STUDY MATERIAL ->
= = = = =

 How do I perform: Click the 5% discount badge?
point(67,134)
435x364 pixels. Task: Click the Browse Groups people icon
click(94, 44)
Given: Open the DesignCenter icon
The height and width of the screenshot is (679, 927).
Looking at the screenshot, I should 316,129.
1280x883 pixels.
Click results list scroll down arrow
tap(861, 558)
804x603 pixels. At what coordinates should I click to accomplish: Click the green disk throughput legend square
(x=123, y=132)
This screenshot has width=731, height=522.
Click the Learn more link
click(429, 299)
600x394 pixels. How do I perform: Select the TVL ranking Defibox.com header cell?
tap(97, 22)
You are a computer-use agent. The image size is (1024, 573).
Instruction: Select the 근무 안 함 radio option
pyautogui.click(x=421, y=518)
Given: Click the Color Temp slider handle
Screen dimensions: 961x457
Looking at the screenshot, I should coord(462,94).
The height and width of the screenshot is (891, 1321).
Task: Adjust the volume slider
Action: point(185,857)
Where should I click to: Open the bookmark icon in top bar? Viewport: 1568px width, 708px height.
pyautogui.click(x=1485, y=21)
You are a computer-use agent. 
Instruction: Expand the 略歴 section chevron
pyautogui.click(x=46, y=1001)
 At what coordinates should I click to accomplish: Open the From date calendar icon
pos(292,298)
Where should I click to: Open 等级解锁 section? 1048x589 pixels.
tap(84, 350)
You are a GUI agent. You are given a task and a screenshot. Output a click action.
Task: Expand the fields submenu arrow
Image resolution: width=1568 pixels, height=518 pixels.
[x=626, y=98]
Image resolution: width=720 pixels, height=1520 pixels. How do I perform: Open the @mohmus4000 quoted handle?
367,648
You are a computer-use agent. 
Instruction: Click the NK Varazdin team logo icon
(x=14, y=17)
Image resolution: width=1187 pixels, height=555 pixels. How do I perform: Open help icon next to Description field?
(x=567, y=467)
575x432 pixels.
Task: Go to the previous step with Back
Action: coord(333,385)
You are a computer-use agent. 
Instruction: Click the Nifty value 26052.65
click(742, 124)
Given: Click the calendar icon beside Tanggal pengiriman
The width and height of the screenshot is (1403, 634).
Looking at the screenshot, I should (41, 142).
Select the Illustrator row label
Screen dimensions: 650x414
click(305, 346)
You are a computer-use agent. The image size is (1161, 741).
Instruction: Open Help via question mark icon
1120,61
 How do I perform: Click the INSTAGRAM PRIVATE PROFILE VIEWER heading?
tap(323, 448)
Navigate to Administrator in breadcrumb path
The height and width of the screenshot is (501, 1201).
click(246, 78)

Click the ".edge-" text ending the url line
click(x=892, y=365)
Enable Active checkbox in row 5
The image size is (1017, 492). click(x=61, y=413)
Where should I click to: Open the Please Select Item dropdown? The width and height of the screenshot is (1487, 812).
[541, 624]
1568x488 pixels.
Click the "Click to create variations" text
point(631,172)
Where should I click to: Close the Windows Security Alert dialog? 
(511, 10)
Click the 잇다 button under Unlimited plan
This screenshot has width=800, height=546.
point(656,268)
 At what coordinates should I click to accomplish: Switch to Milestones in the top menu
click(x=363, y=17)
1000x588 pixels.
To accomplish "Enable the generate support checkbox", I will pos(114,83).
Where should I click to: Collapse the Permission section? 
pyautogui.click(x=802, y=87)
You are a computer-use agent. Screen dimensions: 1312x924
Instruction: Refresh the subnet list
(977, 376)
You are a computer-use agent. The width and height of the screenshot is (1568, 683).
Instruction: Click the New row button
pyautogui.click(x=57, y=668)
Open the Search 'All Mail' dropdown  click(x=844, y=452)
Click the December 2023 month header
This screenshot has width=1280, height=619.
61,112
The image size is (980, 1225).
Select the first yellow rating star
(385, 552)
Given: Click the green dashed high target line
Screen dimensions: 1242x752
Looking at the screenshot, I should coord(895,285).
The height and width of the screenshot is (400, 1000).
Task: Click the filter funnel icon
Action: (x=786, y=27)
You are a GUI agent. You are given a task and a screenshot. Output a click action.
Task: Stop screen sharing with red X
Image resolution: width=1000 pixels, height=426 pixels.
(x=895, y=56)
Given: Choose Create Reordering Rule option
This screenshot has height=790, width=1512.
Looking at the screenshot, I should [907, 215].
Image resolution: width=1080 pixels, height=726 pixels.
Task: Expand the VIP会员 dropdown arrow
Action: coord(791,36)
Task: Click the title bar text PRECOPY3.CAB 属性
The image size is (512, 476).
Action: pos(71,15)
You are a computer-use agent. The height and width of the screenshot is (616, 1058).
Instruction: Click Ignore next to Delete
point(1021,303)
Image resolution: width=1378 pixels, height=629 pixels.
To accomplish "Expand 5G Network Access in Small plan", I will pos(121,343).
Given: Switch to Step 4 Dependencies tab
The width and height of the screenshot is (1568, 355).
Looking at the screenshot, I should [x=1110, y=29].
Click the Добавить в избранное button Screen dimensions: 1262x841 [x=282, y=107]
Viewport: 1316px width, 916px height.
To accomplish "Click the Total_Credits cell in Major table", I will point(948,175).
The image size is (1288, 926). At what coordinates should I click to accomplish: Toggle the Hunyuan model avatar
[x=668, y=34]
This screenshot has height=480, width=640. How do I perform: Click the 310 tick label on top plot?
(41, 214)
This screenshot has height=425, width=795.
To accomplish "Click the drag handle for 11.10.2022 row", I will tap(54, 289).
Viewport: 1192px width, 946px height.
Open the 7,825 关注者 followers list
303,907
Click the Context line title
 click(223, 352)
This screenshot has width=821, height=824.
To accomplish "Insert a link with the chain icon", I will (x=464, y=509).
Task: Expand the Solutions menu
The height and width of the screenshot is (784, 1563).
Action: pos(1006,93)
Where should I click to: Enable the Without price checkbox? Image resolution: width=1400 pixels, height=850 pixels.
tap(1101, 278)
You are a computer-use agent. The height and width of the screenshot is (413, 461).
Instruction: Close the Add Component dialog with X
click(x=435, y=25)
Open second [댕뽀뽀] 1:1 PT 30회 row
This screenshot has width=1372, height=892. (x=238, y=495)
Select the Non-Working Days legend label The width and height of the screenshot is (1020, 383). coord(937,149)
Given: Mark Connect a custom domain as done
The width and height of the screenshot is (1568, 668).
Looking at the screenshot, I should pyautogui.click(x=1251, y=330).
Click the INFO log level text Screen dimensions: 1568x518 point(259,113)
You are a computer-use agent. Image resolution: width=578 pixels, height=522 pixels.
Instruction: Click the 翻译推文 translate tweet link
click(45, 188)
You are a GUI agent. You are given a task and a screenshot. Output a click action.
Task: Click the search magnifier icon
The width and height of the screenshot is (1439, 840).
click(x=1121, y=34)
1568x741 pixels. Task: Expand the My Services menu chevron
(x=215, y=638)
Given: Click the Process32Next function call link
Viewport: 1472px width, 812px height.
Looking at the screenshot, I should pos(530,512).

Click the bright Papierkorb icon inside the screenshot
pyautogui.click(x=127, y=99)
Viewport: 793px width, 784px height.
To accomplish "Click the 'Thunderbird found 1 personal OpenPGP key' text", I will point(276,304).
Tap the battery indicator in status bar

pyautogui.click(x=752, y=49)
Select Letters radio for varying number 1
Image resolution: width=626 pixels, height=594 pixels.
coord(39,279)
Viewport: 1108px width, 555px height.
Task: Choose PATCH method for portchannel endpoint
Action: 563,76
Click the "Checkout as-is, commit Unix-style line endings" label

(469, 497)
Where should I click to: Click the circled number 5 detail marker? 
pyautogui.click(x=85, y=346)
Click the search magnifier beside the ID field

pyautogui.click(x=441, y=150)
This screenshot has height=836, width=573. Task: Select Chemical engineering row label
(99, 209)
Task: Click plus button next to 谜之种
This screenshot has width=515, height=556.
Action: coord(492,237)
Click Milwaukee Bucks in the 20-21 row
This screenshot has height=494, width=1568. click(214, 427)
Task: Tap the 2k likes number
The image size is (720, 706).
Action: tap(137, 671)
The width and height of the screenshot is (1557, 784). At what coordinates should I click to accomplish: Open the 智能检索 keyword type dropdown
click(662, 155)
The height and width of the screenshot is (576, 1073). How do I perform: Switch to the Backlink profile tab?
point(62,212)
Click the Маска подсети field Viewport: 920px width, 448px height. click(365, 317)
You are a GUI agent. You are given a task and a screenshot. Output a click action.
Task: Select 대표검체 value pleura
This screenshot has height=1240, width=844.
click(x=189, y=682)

= = = = =

TASK INSTRUCTIONS -> Beginning with the first line of the entries, repeat each line exactly until you have reproduced the one containing "Given: Click the calendar", and add nothing further.

EXERCISE OUTPUT ->
 How do I perform: Click the 5% discount badge?
point(67,134)
435x364 pixels. Task: Click the Browse Groups people icon
click(94, 44)
Given: Open the DesignCenter icon
The height and width of the screenshot is (679, 927).
Looking at the screenshot, I should 316,129.
1280x883 pixels.
Click results list scroll down arrow
tap(861, 558)
804x603 pixels. At what coordinates should I click to accomplish: Click the green disk throughput legend square
(x=123, y=132)
This screenshot has width=731, height=522.
Click the Learn more link
click(429, 299)
600x394 pixels. How do I perform: Select the TVL ranking Defibox.com header cell?
tap(97, 22)
You are a computer-use agent. The image size is (1024, 573).
Instruction: Select the 근무 안 함 radio option
pyautogui.click(x=421, y=518)
Given: Click the Color Temp slider handle
Screen dimensions: 961x457
Looking at the screenshot, I should coord(462,94).
The height and width of the screenshot is (891, 1321).
Task: Adjust the volume slider
Action: point(185,857)
Where should I click to: Open the bookmark icon in top bar? Viewport: 1568px width, 708px height.
pyautogui.click(x=1485, y=21)
You are a computer-use agent. 
Instruction: Expand the 略歴 section chevron
pyautogui.click(x=46, y=1001)
 At what coordinates should I click to accomplish: Open the From date calendar icon
pos(292,298)
Where should I click to: Open 等级解锁 section? 1048x589 pixels.
tap(84, 350)
You are a GUI agent. You are given a task and a screenshot. Output a click action.
Task: Expand the fields submenu arrow
Image resolution: width=1568 pixels, height=518 pixels.
[x=626, y=98]
Image resolution: width=720 pixels, height=1520 pixels. How do I perform: Open the @mohmus4000 quoted handle?
367,648
You are a computer-use agent. 
Instruction: Click the NK Varazdin team logo icon
(x=14, y=17)
Image resolution: width=1187 pixels, height=555 pixels. How do I perform: Open help icon next to Description field?
(x=567, y=467)
575x432 pixels.
Task: Go to the previous step with Back
Action: coord(333,385)
You are a computer-use agent. 
Instruction: Click the Nifty value 26052.65
click(742, 124)
Given: Click the calendar icon beside Tanggal pengiriman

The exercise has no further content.